Don’t worry, protagonist. I’m sure your ridiculously specific amnesia has nothing to do with the missing member of the royal family who is exactly your age.
Student: I want a bunny, but my dad says bunnies just die.
Me: So? You’re going to die, and he had you.
[car in front of me stops to turn, forcing me to slow down slightly]
ME: I hate you
Me: I really need to save money
Also me:
Me: I made GORP for our hike
Her: peanut m&ms and miniature marshmallows
Me: yeah, in handy single servings
Her: they’re gallon ziplock bags
I don’t want to be cremated when I die. I want my body thrown on a group of unsuspecting, cocky teens in a haunted house.
“You did it!”
“You did it!”
“You did it!”
-dog watching me fail to solve a rubiks cube
It seems I need to also make a list of all the cities I’m not going to, because every time I post my tour schedule, people ask about the cities NOT on the list.

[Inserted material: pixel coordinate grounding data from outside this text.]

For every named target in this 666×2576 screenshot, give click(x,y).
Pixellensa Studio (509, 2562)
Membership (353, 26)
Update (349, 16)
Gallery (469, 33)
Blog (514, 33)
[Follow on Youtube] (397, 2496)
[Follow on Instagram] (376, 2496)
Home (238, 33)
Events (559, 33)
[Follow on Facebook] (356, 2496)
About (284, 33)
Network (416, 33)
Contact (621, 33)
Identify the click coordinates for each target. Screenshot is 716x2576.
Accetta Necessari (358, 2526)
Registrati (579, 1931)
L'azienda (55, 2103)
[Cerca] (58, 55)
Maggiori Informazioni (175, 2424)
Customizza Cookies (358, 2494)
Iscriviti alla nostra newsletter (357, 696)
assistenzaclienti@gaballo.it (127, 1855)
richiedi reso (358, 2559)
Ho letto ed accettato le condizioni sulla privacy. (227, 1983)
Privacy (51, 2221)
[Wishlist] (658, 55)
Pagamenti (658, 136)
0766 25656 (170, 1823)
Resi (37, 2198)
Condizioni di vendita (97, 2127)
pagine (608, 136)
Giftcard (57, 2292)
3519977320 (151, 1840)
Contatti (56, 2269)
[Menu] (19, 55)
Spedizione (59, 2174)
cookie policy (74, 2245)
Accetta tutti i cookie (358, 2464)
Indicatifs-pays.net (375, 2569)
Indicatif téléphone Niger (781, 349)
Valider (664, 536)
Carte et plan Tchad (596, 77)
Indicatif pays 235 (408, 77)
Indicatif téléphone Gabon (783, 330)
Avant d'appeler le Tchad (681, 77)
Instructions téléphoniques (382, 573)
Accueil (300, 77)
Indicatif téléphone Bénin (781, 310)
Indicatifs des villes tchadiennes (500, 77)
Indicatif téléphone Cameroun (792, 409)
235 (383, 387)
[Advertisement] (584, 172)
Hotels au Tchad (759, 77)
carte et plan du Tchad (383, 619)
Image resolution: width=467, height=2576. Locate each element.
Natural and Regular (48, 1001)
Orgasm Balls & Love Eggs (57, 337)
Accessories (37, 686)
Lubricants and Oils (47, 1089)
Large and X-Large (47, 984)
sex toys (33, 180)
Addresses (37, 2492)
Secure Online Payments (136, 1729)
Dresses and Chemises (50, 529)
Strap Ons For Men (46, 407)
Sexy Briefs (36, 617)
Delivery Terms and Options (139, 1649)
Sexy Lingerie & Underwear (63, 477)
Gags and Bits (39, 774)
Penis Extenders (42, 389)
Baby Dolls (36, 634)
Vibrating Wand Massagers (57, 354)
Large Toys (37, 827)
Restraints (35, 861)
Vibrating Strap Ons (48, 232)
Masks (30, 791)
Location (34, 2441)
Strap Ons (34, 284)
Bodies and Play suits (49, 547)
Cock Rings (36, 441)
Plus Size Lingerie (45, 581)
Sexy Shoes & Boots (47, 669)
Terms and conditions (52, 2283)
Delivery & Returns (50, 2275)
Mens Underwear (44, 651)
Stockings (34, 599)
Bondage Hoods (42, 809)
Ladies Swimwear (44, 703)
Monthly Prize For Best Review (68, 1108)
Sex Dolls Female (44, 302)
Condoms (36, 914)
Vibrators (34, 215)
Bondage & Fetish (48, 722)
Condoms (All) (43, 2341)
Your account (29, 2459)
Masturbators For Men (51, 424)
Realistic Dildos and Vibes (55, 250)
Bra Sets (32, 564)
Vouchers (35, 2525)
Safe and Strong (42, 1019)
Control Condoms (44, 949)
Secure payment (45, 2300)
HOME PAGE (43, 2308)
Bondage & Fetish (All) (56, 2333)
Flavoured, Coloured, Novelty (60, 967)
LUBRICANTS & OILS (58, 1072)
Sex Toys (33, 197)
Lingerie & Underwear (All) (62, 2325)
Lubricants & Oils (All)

He: That’s a handsome dog. What’s his name?
She: Roger
He: Does he bite?
She: No
He: How does he eat then?
How do I form meaningful friendships as an adult without enrolling in grad school or joining a cult?
First date idea: Couples Colonoscopies.
Karma has taught me to never laugh at a stranger being attacked by a seagull.
A toddler can do more in one unsupervised minute than most people can do all day.
My generation acts like they invented podcasts but my mom has been leaving 40min voicemails since before the internet.
My son recovered from his illness while I was filling out all the paperwork in the waiting room.
just saw Netflix went up to $19.99/month and all I gotta say is for the person who’s been letting me use theirs for the past few years…please stay strong 🙏
“I dunno, maybe you go steal an old lady’s purse, you can hold up a liquor store, & you…just sit there looking mean.”
-Unorganized Crime
My life advice is always the same. Wait for karma, but take up kickboxing, just in case.
him: I’m so sick of you just agreeing with everything I say
me: same
How do you get the farmer’s daughter to fall in love with you?
A tractor.
[texting]
Him: What’re you doing
Me: Watching a chicken strip
H: Why don’t you just eat it
M: BECAUSE SHE’S BUSY DANCING, TODD
Why would my wife ask if I was wearing this shirt when it’s already on? Stop talking in secret code.
My friend’s girl broke up with him because she didn’t like his pet lizard.
I knew she didn’t like him from the gecko.
I miss the days of Agatha Christie when rich people only murdered each other.
My kids drop ice cubes on the floor, I dont pick them up anymore, I just wait about 30 minutes so I can lose it when I step in the water spot.
“Wife stabs husband with squirrel” was on the news.. Does anyone know how to sharpen a Squirrel?
I held my friend’s baby today and I heard my uterus whispering, “put the baby down and no one will get hurt”.